Stored data entries:
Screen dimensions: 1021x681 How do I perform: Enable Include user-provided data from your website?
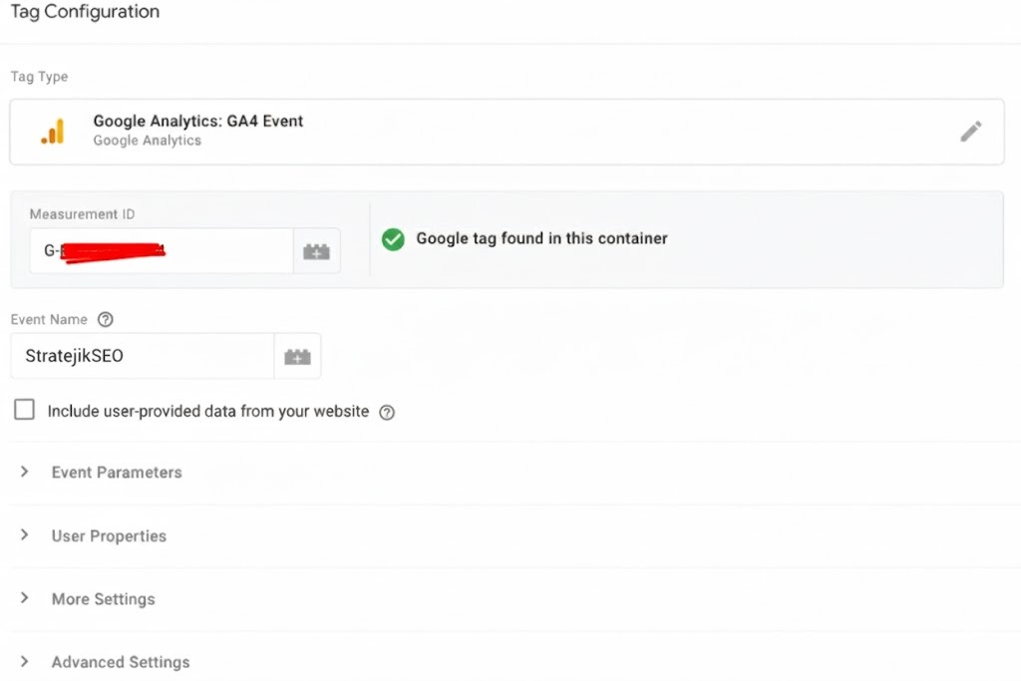(x=24, y=409)
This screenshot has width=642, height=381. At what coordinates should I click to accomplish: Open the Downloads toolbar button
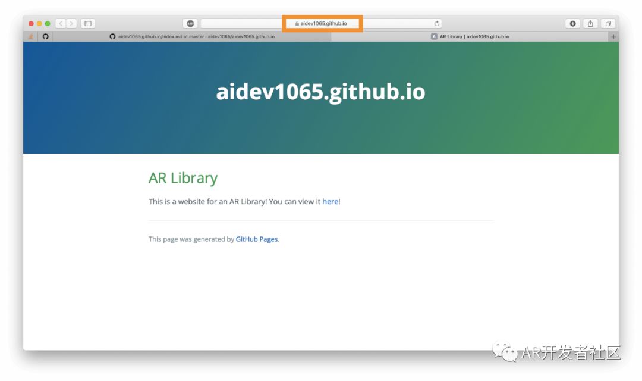click(573, 23)
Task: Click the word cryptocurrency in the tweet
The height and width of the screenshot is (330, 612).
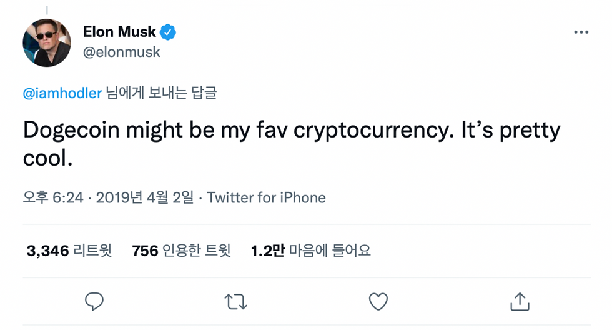Action: pos(367,131)
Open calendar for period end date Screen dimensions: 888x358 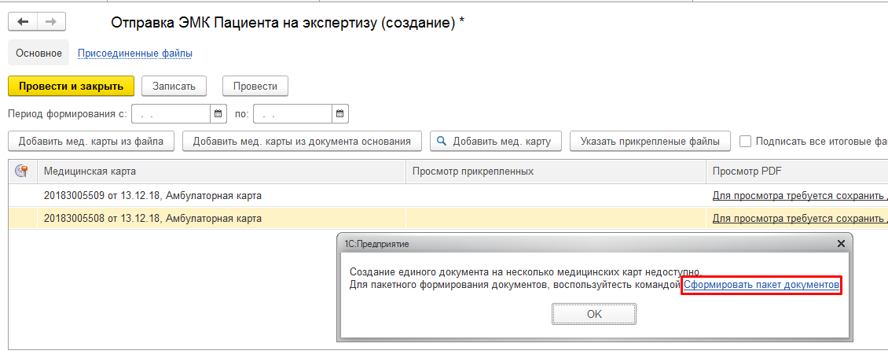[339, 114]
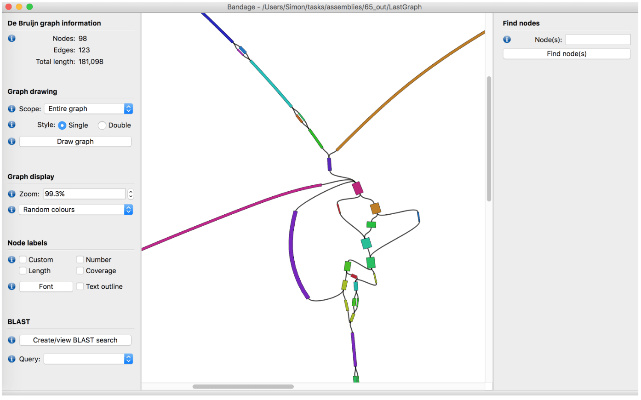Click the info icon beside Draw graph
641x400 pixels.
[x=11, y=141]
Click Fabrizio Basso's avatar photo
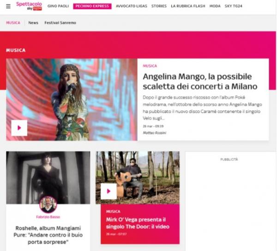 point(48,205)
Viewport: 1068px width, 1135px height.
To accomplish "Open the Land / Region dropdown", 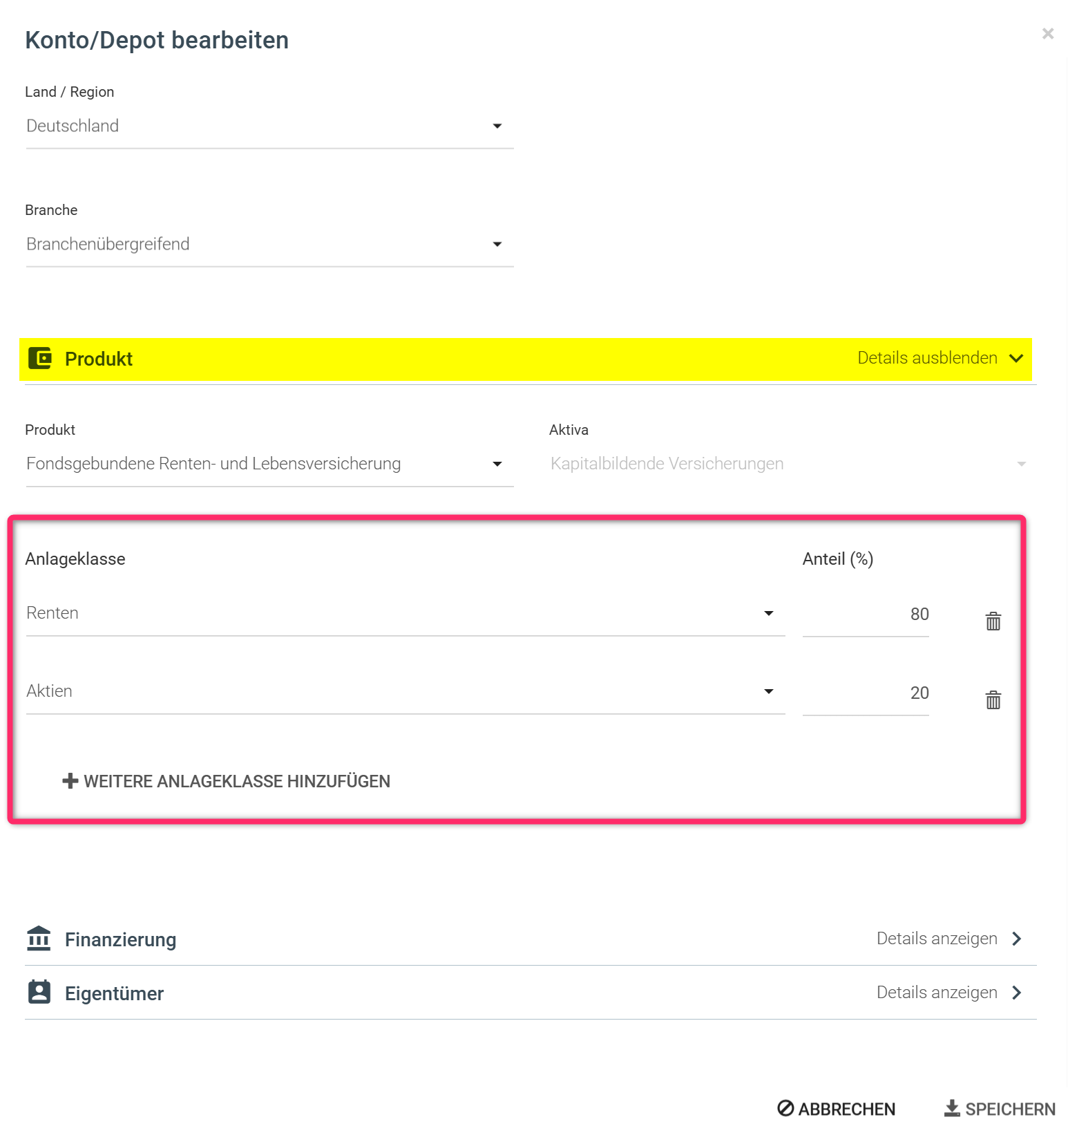I will tap(269, 126).
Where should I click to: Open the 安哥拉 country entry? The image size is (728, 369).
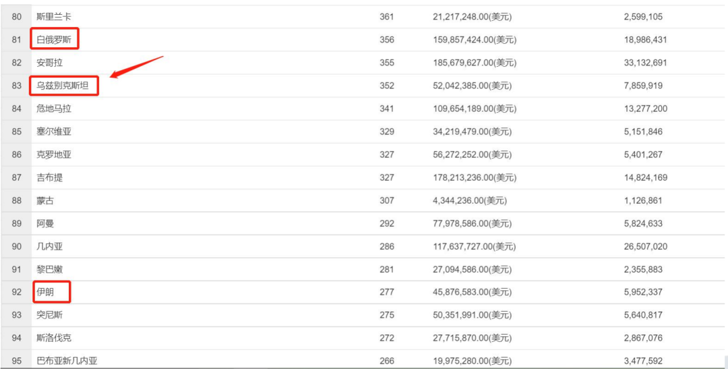click(50, 63)
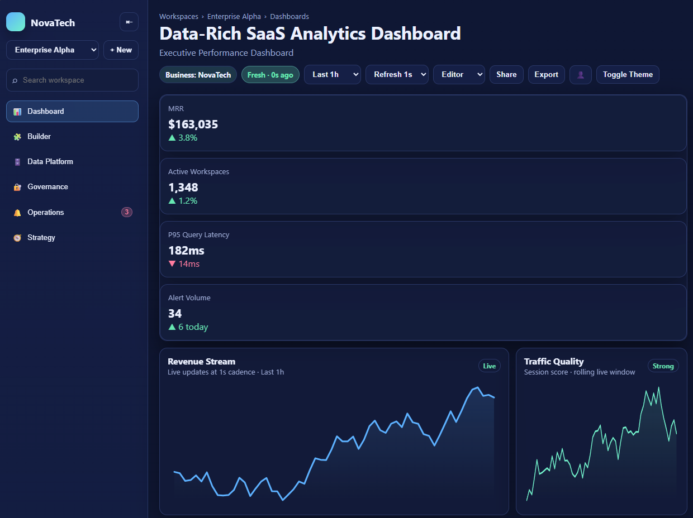The width and height of the screenshot is (693, 518).
Task: Click the Governance padlock icon
Action: pyautogui.click(x=16, y=186)
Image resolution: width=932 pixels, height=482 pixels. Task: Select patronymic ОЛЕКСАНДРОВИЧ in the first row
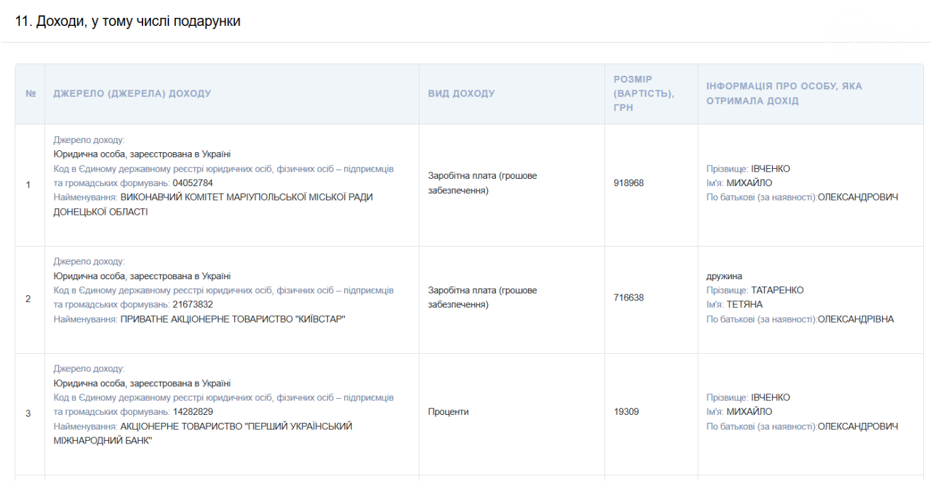point(857,197)
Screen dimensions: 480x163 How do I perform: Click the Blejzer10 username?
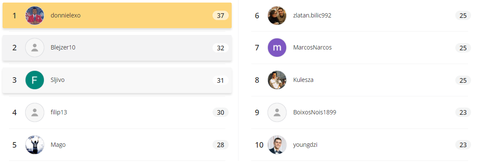[x=63, y=48]

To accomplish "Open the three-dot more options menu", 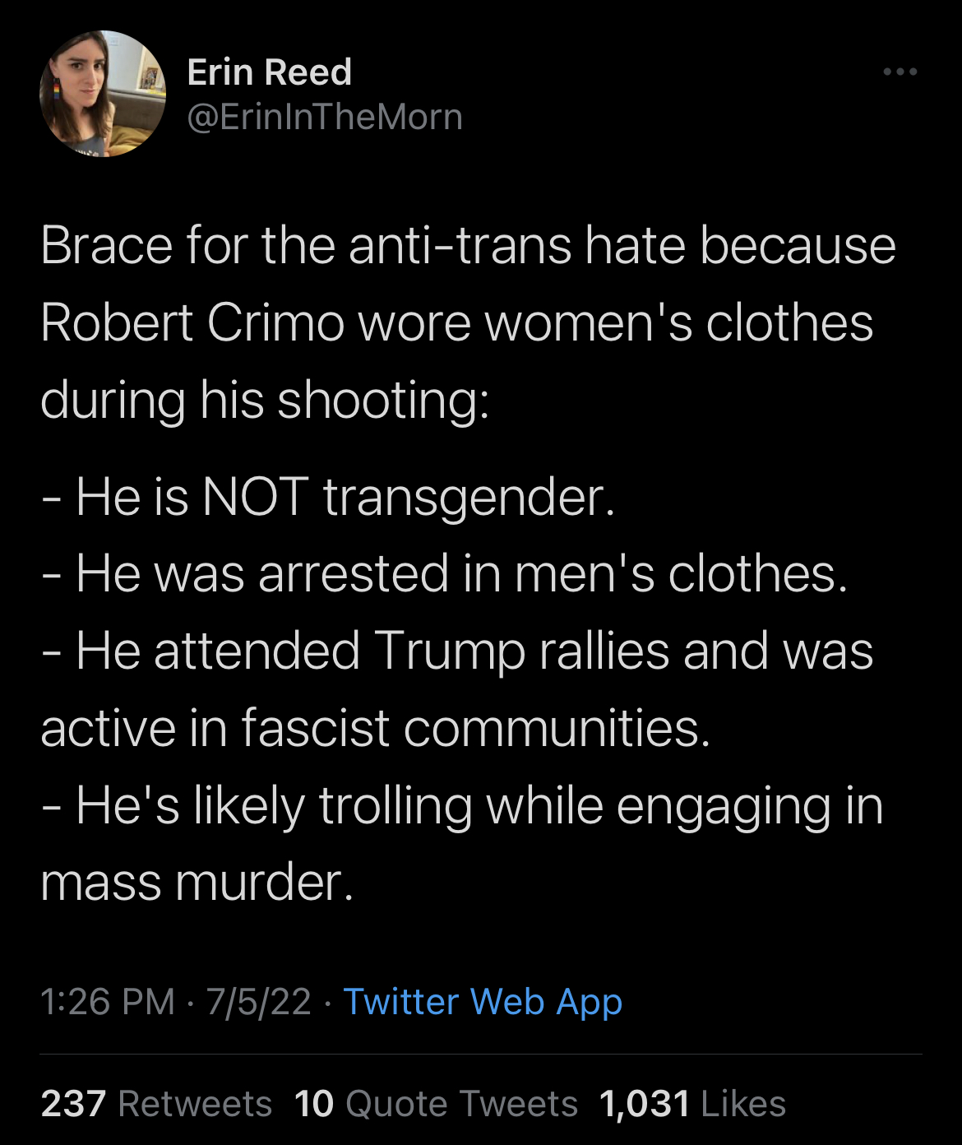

--- TO DO ---
With the pictures left out, transcribe exactly the lines from the line holding "Screen dimensions: 480x163" through the closing line of the entries.

--- RESULT BELOW ---
Screen dimensions: 480x163 How do I perform: Click the Blejzer10 username?
[x=63, y=48]

To accomplish "Open the three-dot more options menu", 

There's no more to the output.